*Document passage*.
########

As a pre-processing step, our approach uses the GAF imaging technique proposed by [43], particularly the one based on the summation of angular fields, Gramian Angular Summation Fields (GASF). This encoding method consists of two steps. First, the time series is represented in a polar coordinate system instead of the typical Cartesian coordinates. Thus, given a time series X = x₁, x₂,..., x_n of n real-valued observations, X is rescaled so that all values fall in the interval [− 1,1] by:

$$ \tilde{x}^{i}_{-1}=\frac{x_{i} - max(X)+(x_{i}-min(X))}{max(X)-min(X)} $$

(1)

The time series X~ can then be represented in polar coordinates by encoding the value as the angular cosine and the time stamp as the radius applying Eqs. 2 and 3:

$$ \phi=arcos(\tilde{x}_{i}), {\kern1.7pt} -1\leq\tilde{x}_{i}\leq1,{\kern1.7pt} \tilde{x}_{i} \in \tilde{X} $$

(2)

$$ r=\frac{t_{i}}{N}, {\kern1.7pt} t_{i} \in \mathbb{N} $$

(3)

In Eq. 3, t_i is the time stamp and N is a constant factor to regularise the span of the polar coordinate system. Figure 1 shows an example of forces on z-dimension and its representation in polar coordinates.

As time increases, corresponding values on the polar coordinate system warp among different angular points on the spanning circles. This representation preserves the temporal relations and can easily be exploited to identify the temporal correlation within different time intervals. This temporal correlation is represented as:

$$ G = \left[\begin{array}{ccc} cos(\phi_{1}+\phi_{1}) & {\dots} & cos(\phi_{1}+\phi_{n}) \\ cos(\phi_{2}+\phi_{1}) & {\dots} & cos(\phi_{2}+\phi_{n}) \\ {\vdots} & {\ddots} & {\vdots} \\ cos(\phi_{n}+\phi_{1}) & {\dots} & cos(\phi_{n}+\phi_{n}) \end{array}\right] $$

(4)

$$ cos(\phi_{i}+\phi_{j}) = \tilde{X}^{\prime}\cdot\tilde{X}-\sqrt{I-\tilde{X}^{2}}^{\prime}\cdot\sqrt{I-\tilde{X}^{2}} $$

(5)

where I is a unit full row vector ([1,1,...,1]). Figure 2 shows the resulting image of applying the encoding method to the time series presented in Fig. 1.

########

Rows pointing to words and elements
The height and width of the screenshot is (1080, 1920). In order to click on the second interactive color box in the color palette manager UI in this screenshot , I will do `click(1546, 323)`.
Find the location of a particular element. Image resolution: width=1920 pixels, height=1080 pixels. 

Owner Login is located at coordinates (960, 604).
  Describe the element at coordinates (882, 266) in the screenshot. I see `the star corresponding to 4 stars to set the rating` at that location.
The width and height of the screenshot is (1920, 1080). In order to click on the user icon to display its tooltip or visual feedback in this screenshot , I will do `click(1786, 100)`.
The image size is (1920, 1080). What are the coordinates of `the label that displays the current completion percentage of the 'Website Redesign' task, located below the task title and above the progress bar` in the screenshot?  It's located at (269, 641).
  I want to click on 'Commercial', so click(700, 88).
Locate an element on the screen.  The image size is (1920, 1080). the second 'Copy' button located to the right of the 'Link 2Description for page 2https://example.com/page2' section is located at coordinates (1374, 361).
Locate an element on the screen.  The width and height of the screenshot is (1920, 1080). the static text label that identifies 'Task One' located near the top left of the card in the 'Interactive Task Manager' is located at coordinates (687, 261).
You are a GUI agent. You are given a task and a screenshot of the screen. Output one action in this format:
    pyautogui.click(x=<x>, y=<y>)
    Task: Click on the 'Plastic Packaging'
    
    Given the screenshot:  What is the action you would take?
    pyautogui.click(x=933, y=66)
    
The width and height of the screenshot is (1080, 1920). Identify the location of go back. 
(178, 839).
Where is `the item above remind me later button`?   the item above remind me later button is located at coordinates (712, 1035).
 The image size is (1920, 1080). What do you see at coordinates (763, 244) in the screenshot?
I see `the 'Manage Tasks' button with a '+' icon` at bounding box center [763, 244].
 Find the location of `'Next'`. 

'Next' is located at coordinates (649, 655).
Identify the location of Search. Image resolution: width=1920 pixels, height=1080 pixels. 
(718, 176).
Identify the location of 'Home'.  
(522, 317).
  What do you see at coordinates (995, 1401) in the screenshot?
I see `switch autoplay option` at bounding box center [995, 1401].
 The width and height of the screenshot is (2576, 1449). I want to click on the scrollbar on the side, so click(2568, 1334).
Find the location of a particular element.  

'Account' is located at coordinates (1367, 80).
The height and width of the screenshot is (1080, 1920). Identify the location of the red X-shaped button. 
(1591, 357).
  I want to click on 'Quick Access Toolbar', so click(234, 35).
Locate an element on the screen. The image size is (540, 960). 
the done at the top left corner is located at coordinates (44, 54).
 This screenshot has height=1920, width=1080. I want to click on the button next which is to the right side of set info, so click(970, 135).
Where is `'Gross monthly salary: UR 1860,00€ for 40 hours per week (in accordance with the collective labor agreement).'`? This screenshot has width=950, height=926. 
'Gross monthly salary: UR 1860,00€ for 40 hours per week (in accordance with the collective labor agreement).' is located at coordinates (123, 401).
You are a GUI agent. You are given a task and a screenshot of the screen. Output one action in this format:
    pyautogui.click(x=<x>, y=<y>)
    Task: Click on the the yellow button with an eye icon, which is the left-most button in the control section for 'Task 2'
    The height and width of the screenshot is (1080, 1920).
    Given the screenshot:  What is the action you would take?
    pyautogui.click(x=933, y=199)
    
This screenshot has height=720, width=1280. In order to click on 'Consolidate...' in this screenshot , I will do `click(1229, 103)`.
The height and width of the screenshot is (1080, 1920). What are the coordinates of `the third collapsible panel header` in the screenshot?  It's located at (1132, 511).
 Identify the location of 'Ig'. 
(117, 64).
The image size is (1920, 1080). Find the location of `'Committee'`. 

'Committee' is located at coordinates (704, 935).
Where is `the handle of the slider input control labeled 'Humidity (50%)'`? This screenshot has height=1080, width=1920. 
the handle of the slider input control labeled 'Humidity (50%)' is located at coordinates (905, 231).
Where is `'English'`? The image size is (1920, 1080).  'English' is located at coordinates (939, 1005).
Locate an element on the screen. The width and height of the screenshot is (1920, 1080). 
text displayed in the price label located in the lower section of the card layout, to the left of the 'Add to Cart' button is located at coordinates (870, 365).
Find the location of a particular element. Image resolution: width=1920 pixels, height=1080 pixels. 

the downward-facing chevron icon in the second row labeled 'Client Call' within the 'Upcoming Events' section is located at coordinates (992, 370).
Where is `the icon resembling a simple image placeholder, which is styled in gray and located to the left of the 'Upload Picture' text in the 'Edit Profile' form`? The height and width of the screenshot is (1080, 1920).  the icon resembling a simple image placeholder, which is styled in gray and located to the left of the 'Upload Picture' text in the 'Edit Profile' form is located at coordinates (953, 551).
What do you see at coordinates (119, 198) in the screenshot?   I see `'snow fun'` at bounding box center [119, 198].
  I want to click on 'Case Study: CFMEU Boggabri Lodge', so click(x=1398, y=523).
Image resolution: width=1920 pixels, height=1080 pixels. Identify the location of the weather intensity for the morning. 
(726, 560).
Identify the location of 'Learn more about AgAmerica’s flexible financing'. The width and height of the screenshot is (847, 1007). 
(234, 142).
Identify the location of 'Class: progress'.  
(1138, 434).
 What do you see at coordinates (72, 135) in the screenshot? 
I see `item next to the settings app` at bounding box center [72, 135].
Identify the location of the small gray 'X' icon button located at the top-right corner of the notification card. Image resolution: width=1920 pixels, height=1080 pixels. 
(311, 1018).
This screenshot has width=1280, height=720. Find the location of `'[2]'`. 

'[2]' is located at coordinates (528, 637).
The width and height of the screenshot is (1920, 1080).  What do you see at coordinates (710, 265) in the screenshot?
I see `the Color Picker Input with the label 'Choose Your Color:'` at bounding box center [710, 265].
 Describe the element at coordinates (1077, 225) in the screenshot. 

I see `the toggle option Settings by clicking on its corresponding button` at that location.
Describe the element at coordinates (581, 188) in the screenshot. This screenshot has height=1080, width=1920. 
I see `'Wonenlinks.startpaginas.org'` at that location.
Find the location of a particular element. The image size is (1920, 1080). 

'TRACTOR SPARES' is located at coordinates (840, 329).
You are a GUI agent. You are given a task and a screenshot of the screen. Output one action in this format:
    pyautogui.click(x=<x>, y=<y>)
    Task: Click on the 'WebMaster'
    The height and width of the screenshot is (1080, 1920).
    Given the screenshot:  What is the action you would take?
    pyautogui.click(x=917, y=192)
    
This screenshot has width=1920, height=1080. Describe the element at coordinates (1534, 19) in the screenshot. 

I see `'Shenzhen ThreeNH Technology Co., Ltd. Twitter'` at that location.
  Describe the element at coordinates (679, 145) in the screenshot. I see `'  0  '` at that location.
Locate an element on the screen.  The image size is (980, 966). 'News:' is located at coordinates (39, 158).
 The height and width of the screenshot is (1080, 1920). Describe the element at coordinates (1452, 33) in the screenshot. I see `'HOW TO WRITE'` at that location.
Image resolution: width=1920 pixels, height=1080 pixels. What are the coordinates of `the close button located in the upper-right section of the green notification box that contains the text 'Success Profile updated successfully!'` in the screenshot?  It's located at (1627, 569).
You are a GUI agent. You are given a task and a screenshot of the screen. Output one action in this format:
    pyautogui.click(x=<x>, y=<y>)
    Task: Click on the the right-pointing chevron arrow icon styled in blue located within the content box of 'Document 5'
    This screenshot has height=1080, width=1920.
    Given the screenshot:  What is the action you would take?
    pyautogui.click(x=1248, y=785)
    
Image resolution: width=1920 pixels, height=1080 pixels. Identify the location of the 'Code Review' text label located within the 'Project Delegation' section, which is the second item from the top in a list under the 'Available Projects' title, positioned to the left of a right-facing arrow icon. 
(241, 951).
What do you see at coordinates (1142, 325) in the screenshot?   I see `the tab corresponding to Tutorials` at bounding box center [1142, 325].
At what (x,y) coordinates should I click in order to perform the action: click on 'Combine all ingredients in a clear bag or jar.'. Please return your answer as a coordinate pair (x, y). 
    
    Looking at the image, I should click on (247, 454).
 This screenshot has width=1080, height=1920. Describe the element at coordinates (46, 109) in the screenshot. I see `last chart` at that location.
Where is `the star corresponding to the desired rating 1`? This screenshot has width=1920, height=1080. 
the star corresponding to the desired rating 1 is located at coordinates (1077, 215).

########

*Things to do*.
1. In the time-series imaging passage, what does N stand for in Eq. 3?
2. Echo the time-series imaging passage word for word, starting at "The time series X~" and ending at "in polar coordinates.".
You won't need the rows for any of this.

*Full answers*.
1. N is a constant factor that regularizes the span of the polar coordinate system.

2.
The time series X~ can then be represented in polar coordinates by encoding the value as the angular cosine and the time stamp as the radius applying Eqs. 2 and 3:

$$ \phi=arcos(\tilde{x}_{i}), {\kern1.7pt} -1\leq\tilde{x}_{i}\leq1,{\kern1.7pt} \tilde{x}_{i} \in \tilde{X} $$

(2)

$$ r=\frac{t_{i}}{N}, {\kern1.7pt} t_{i} \in \mathbb{N} $$

(3)

In Eq. 3, t_i is the time stamp and N is a constant factor to regularise the span of the polar coordinate system. Figure 1 shows an example of forces on z-dimension and its representation in polar coordinates.